陆恒再看一眼手中的芍药,随手扔了,绕步也进了园子。
有人停在他站过的地方,捡起那两株芍药。
陆恒在园子里走了会,遇上一个小厮,袖角处绣着顾字,佝偻着身,不远不近的引着他往桃林深处去,直停在一间竹屋前,推开了隔扇门,请他入内。

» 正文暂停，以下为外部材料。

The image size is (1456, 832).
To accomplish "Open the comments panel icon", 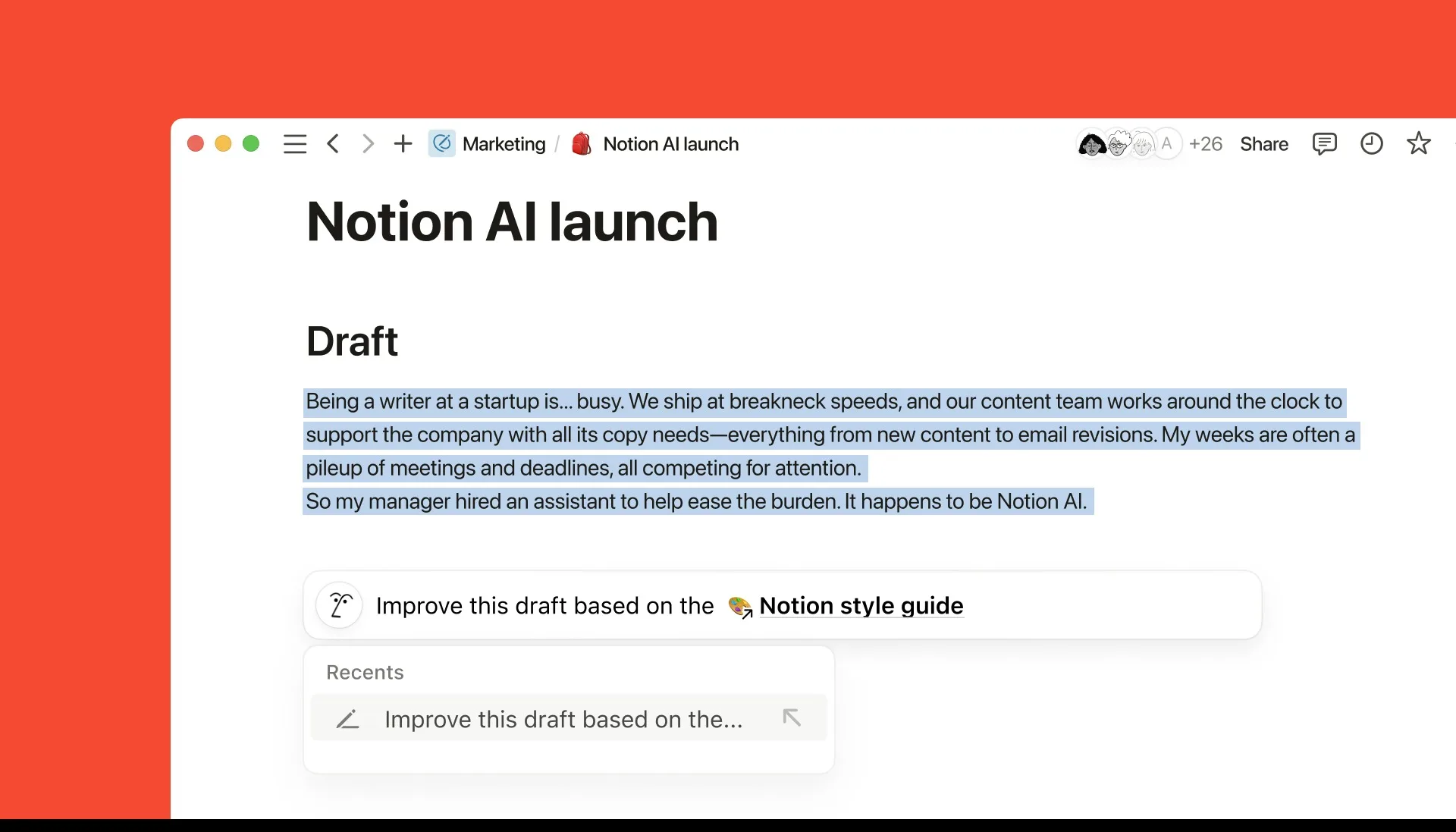I will coord(1324,144).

陆恒反手关门,抬眼见顾明渊靠坐在铺了绒布的躺椅上,面无血色。
顾明渊捂着胸口要起来。
陆恒按住他,就近坐下来,开门见山道,“查到了什么?”
顾明渊从腰间的荷包中摸出一张盐引给他。
那盐引左上角印着个江。
“大人,下官秘密入江南后,在江都一带的引岸逗留了近一个月,余家的引岸现已被盐商江朝据为己有,这盐引是下官在江南产盐库的管家手里拿到的,据他说,江家的盐引是整个江南盐商中最多的,每年用这盐引能从产盐库购置上万斤盐,可是下官去探查,江家近些年卖的盐和当地盐商差不多,剩余的盐总不会凭空消失,下官便潜入江家引岸蹲守了,发觉他们将这些盐卖给了盐枭。”
陆恒神情微沉,盐引是由户部制定分发下去的,地方盐院也不能随意分配盐引,要按照盐商所拥有的引岸以及缴纳的盐税合计下发,这么做的缘由便是防止盐商一家独大,官府不好管辖。
“大人,下官以为,督察御史可能查不出什么,”顾明渊道。
陆恒叠好盐引,“按理,这事儿该归都察院管,余家那对父子也是从都察院复审到我这里,若我睁一只眼,闭一只眼,也就能过去,只是替罪羊死了,这窟窿还在,谁也说不准以后还会出什么事。”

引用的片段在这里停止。